À Marseille, les beaux jours riment avec nuisances sonores et excès de vitesse sur le littoral. Dans certains quartiers du bord de mer, riverains et associations dénoncent des comportements dangereux devenus quasi quotidiens, malgré des contrôles policiers renforcés et l’arrivée de nouveaux dispositifs de surveillance.
Des conducteurs ivres de vitesse, en deux-roues comme en voiture. S’il ne cesse jamais vraiment, le phénomène prend de l’ampleur avec l’arrivée des beaux jours, notamment sur le littoral, comme à Marseille, où les boulevards et routes sinueuses attirent les chauffards.
À la nuit tombée, aux beaux jours, c’est toujours la même musique sur le front de mer. Les riverains sont à bout. "Ça peut commencer à 22h jusqu’à 7h du matin. C’est très, très fort, ça empêche de dormir, même avec des boules Quies. Et on ne parle que de ça dans l’immeuble. En fait, ici, je pense que c’est l’endroit où ils accélèrent. Mon proprio a investi 6.000 € dans des vitres phoniques. Et même avec ça, on entend tout", témoigne Romain, qui habite dans le quartier de la Pointe-Rouge, juste en face de la mer.
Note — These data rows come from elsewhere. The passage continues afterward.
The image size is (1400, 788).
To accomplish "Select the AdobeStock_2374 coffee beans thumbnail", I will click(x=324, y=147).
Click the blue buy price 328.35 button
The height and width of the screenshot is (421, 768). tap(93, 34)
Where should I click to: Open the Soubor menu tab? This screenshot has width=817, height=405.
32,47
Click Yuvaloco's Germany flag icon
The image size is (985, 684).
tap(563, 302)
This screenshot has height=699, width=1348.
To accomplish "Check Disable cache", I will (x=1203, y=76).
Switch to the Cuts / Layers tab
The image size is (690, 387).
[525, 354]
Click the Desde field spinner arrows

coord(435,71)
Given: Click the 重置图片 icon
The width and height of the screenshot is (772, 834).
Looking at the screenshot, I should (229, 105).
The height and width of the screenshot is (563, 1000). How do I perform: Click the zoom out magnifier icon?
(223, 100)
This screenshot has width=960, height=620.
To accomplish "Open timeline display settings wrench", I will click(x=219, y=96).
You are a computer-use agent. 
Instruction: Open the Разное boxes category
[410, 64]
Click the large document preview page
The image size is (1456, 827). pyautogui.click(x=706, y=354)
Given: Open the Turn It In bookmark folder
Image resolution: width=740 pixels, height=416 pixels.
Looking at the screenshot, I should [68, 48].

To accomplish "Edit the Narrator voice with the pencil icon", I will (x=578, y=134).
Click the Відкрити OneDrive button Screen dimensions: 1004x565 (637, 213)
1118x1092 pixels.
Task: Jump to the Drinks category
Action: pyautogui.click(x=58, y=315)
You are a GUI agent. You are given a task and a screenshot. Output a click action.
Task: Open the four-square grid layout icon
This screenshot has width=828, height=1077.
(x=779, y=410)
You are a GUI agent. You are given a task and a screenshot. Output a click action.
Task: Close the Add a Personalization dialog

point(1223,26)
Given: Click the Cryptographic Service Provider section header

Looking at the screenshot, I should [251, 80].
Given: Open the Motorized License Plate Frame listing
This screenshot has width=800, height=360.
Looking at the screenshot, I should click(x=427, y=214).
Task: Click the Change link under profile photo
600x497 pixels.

La voie publique devient un circuit de courses
De grandes lignes droites puis une petite route aux virages serrés : la voie publique devient un circuit de course, se désole Romain Garoute, le président du CIQ des Goudes. "Ce sont de beaux virages, mais dangereux. Vous avez vite fait de vous rater. Le soir, ça passe à fond, ça monte en haut sur un parking qui aujourd’hui est délaissé", déplore-t-il.
Face à cela, la réponse policière se fait sentir avant l’été avec une multiplication des contrôles, aidée par les drones de la brigade des moyens aériens. "Alors là, on balaye tout le front de mer à la recherche de motos qui feraient des roues arrière ou de véhicules à quatre roues qui feraient n’importe quoi. On a une vue assez large, des zooms assez puissants. On essaie de s’adapter à la société", explique ce major de police de la DIPN 13.
Déjà, une soixantaine d’interpellations ont été réalisées selon le préfet, qui attend beaucoup du durcissement des sanctions prévu par le projet de loi RIPOST.